At the press conference, Takizawa, who shot to fame in the controversial student-teacher love affair drama Terms Of A Witch (1999), looked youthful in his coiffed hair and a suit. Unfortunately, his Japanese talent agency Johnny & Associates said photos of the idol at the press conference are not to be published online. The handout photo given for online use is a graphic of the show's title.

In 2006, the young idol Takizawa, whose singing career was riding high as part of J-pop idol duo Tackey and Tsubasa, joined theatre in the "live song, dance and drama extravaganza" which started out with the title Takizawa Enbujo.

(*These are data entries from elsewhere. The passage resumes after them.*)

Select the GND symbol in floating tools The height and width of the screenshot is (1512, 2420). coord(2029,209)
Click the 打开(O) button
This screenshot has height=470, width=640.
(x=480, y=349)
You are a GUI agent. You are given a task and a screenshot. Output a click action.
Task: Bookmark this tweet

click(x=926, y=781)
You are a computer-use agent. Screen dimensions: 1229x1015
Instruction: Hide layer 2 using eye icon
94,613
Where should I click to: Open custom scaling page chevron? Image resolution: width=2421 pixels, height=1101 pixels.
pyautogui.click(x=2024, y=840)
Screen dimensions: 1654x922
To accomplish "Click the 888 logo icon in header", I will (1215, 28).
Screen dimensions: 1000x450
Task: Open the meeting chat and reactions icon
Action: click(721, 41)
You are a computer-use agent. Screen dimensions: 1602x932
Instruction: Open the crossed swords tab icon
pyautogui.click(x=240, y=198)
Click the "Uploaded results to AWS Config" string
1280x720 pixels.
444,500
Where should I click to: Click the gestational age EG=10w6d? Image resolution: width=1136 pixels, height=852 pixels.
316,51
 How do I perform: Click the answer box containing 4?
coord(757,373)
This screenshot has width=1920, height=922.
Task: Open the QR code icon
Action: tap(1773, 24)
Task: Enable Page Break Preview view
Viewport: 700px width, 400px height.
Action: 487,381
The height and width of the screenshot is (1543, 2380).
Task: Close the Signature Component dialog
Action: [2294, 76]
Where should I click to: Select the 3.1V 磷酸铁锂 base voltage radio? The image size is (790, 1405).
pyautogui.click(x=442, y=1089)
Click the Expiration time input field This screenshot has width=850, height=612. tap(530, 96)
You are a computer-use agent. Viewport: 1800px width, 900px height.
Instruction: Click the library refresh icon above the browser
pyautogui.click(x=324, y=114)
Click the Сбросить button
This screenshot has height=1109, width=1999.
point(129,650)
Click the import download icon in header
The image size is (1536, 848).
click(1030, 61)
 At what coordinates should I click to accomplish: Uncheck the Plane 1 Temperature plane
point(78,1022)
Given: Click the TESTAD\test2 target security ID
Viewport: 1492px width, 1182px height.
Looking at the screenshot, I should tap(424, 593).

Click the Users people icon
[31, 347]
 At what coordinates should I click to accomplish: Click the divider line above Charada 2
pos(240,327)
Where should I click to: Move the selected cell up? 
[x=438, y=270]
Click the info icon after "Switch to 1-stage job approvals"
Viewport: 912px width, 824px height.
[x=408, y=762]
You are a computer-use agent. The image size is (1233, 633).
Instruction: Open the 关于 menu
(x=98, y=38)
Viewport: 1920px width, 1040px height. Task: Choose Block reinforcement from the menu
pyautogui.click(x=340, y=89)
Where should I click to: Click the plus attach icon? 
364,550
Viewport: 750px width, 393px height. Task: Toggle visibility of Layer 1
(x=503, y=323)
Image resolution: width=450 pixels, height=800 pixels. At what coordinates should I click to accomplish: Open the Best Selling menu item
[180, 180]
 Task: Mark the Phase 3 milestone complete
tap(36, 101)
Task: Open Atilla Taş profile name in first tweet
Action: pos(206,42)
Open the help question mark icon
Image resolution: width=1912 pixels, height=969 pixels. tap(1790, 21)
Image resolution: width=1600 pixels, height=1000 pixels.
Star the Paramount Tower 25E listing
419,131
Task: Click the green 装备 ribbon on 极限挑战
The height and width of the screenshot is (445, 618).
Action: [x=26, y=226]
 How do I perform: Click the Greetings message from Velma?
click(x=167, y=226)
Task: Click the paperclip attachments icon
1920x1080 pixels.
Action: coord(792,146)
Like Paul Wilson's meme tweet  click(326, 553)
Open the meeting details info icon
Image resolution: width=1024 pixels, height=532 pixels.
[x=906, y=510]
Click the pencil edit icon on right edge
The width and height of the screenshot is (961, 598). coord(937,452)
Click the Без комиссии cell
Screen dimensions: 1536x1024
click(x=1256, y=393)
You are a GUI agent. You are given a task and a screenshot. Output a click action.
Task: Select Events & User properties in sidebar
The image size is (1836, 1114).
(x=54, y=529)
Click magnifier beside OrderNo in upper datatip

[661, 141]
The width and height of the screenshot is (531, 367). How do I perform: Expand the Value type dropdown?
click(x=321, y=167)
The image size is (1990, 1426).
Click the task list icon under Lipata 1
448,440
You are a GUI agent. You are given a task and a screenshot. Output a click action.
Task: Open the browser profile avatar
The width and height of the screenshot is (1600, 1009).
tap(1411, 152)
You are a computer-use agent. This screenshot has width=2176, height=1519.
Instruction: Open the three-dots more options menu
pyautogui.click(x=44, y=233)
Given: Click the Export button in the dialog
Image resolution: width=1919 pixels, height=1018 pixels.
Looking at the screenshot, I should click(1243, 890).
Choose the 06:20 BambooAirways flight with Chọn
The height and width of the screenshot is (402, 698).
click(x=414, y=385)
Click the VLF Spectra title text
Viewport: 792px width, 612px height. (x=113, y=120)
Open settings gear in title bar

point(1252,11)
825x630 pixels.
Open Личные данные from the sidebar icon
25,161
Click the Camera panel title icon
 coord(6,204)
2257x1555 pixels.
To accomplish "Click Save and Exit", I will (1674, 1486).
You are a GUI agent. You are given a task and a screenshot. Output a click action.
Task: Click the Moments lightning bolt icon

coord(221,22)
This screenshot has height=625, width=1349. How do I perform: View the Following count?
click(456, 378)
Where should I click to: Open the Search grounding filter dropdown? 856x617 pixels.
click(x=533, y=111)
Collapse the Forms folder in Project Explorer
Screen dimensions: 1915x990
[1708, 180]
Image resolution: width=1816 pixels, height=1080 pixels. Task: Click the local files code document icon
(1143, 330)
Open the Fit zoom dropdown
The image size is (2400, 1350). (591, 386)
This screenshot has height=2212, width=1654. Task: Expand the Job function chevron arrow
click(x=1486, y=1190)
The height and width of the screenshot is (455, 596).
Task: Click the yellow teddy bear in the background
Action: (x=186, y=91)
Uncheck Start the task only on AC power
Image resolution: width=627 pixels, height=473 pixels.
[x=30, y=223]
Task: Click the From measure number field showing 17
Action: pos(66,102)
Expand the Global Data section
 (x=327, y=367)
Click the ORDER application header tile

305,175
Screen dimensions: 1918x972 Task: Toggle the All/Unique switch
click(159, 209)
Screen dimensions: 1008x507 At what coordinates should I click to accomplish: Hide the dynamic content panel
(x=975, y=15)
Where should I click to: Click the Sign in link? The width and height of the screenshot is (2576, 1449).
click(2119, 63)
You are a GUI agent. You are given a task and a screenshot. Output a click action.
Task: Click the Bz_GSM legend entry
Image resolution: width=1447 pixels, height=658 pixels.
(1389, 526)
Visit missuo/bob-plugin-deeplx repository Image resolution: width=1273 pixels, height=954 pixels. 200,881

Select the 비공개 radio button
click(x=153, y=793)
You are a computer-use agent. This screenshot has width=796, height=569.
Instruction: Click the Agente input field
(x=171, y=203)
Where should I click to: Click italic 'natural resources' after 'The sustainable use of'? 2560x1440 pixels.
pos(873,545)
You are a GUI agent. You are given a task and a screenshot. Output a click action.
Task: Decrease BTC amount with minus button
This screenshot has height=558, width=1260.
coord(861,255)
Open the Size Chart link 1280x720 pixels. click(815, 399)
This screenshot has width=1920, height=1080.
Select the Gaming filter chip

The move paid off and the annual shows have been a runaway hit. Since it started, the show has been staged more than 505 times. This year, all 72,800 tickets of the 52 performances in Japan were reportedly snapped up in a fortnight.

Takizawa wants to introduces audiences in Singapore, which experiences hot weather all year round, to the four seasons.

He says: "In Singapore it's very rare to understand the concept of winter. In Japan, winter is a very important season for us. I will try to stage a snow scene. In Japan, we have a mechanism thay can make snow on stage, it makes the stage cold. If possible, I want to share what it's like to be in winter."

Takizawa Kabuki will be staged at Marina Bay Sands' The Grand Theatre from Aug 18 to 23. Tickets at $95, S$115 and S$170 are on sale via Sistic.